Congrats! You've retrieved your first data!

## Exercise 3 - Your First RAG!

For a Retrieval-Augmented Generation (RAG) system, you need a Large Language Model (LLM) to generate answers to your queries by combining retrieved knowledge with the model's reasoning capabilities. At this point, Ollama comes to help as the LLM powering your RAG system. We set it up for LlamaIndex.

In [None]:
from llama_index.llms.ollama import Ollama

llm = Ollama(model="llama3", request_timeout=120.0)

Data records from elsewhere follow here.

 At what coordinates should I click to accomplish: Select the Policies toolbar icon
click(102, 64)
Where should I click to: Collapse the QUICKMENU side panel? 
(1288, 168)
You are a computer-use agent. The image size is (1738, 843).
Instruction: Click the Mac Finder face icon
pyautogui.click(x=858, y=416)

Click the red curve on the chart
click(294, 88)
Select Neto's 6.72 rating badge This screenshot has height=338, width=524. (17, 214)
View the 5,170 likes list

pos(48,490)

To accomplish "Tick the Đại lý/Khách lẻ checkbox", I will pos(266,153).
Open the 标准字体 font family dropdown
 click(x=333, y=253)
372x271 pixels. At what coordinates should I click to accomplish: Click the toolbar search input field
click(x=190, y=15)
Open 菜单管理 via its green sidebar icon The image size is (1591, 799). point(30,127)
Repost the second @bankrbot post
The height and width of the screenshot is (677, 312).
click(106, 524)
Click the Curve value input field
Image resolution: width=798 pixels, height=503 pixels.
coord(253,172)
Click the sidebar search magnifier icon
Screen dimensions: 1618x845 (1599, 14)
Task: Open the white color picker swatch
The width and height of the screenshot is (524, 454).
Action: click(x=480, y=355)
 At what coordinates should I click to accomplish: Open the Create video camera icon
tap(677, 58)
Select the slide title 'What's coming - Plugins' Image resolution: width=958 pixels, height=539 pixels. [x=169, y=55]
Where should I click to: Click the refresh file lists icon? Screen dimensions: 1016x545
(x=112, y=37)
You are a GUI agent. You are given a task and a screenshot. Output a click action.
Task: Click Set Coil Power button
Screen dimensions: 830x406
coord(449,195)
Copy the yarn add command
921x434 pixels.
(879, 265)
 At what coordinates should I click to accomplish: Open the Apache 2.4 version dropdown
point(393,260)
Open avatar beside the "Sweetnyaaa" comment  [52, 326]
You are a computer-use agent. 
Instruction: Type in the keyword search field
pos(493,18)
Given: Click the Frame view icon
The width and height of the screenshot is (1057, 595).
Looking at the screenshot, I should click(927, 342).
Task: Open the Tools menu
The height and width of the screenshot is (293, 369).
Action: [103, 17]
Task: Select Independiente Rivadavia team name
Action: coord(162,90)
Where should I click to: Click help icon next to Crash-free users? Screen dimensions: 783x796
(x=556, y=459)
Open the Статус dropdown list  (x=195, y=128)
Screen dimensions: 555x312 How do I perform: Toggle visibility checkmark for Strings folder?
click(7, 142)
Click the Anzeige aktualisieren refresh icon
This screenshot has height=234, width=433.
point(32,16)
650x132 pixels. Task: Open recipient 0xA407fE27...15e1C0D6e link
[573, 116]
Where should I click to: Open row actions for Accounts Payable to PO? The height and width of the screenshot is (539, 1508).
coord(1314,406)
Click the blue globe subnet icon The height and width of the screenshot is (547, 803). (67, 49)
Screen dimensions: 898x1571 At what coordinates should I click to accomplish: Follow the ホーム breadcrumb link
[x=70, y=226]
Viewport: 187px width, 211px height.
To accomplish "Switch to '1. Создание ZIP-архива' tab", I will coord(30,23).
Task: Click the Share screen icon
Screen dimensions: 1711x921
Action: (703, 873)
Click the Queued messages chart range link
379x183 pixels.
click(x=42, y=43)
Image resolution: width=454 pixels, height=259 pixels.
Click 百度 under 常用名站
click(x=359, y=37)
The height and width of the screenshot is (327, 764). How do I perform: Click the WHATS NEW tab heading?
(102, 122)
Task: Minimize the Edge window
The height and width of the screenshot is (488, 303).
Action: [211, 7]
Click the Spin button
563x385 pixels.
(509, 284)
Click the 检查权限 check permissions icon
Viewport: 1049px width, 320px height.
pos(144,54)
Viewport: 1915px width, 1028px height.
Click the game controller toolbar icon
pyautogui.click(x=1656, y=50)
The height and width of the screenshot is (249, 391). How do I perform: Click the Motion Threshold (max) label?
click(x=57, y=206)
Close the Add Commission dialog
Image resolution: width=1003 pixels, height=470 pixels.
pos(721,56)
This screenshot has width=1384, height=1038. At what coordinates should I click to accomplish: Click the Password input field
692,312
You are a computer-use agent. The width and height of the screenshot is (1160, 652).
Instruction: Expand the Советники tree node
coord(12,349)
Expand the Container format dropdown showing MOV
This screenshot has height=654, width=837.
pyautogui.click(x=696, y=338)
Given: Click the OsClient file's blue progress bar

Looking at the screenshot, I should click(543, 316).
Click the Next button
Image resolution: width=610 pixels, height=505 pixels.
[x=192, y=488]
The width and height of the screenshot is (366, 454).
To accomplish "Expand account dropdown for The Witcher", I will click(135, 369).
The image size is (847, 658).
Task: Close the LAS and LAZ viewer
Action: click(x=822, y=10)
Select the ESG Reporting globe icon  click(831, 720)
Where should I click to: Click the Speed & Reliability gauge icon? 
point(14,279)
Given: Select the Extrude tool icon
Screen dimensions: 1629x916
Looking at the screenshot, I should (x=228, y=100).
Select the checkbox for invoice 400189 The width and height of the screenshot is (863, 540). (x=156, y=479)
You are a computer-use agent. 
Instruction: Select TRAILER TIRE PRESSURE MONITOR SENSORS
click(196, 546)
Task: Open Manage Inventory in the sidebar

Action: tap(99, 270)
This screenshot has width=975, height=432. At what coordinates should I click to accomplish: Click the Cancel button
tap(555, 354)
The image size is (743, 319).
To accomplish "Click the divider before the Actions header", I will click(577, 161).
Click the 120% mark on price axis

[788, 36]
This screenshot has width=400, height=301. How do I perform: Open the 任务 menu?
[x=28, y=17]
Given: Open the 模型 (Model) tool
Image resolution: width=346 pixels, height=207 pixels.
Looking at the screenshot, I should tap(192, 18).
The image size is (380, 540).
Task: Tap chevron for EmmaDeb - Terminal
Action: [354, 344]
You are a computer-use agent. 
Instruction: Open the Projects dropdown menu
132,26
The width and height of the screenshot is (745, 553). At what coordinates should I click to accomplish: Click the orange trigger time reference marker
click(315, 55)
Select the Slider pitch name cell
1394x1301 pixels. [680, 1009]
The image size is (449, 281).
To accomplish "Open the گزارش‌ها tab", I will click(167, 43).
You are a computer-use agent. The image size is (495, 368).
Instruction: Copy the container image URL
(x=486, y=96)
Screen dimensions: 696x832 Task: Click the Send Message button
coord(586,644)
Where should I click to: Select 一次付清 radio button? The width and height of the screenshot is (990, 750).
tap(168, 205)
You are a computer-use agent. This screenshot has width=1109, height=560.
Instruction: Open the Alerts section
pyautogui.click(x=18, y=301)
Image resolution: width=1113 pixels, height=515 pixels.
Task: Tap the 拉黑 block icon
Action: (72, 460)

Everything is ready for querying your data. You can define a query engine and start asking it questions. Congrats, You have a working RAG!

In [None]:
query_engine = index.as_query_engine(
    llm=llm,
    similarity_top_k=3,
    streaming=True,
)

response = query_engine.query("What is the Flying Spaghetti Monster?")

In [None]:
response.print_response_stream()

## Going further...

### Prompt template

LlamaIndex offers an easy way to improve the generated answer by prompting the LLM with a custom template, in which the relevant context will be fed.

In [None]:
from llama_index.core import PromptTemplate

template = (
    "As a devoted Pastafarian scholar touched by His Noodly Appendage, you shall defend our pasta-based teachings.\n\n"
    "Sacred commandments:\n"
    "- Keep answers CONCISE (2-3 paragraphs max)\n"
    "- Cite the Sacred Texts below\n"
    "- Use pasta metaphors liberally\n"
    "- Defend with noodly passion\n\n"
    "Sacred texts:\n"
    "-----------------------------------------\n"
    "{context_str}\n"
    "-----------------------------------------\n\n"
    "Question from seeker:\n"
    "{query_str}\n\n"
    "Answer with fervor, citing texts. Be passionate but brief. R'amen."
)
qa_template = PromptTemplate(template)


query_engine = index.as_query_engine(
    llm=llm,
    similartiy_top_k=3,
    streaming=True,
    text_qa_template=qa_template,
)

response = query_engine.query("What is the Flying Spaghetti Monster?")

In [None]:
response.print_response_stream()

### Better embeddings

Under the hood, a basic retriever is used. Let's look at how data is saved.

In [None]:
nodes_with_score = response.source_nodes
nodes = [n.node for n in nodes_with_score]
data_to_df(nodes)

In [None]:
from llama_index.core.schema import MetadataMode

node = nodes[0]

In [None]:
print(node.text)

But what do the models see exactly? Let's have a look.

In [None]:
print(
    "The Embedding model sees this: \n",
    node.get_content(metadata_mode=MetadataMode.EMBED),
)

In [None]:
print(
    "The LLM sees this: \n",
    node.get_content(metadata_mode=MetadataMode.LLM),
)

We might want to change the embeddings. For example, we can split the sentences in smaller blocks.

In [None]:
# Reset the index data
index.vector_store.clear()

In [None]:
from llama_index.core.ingestion import IngestionPipeline
from llama_index.core.node_parser import SentenceSplitter, SentenceWindowNodeParser

sentence_splitter = SentenceSplitter(chunk_size=200)

index = VectorStoreIndex.from_documents(
    documents,
    storage_context=storage_context,
    embed_model=embed_model,
    show_progress=True,
    transformations=[sentence_splitter],
)

### There are many more ways to improve the RAG system, explore them on the official LlamaIndex page!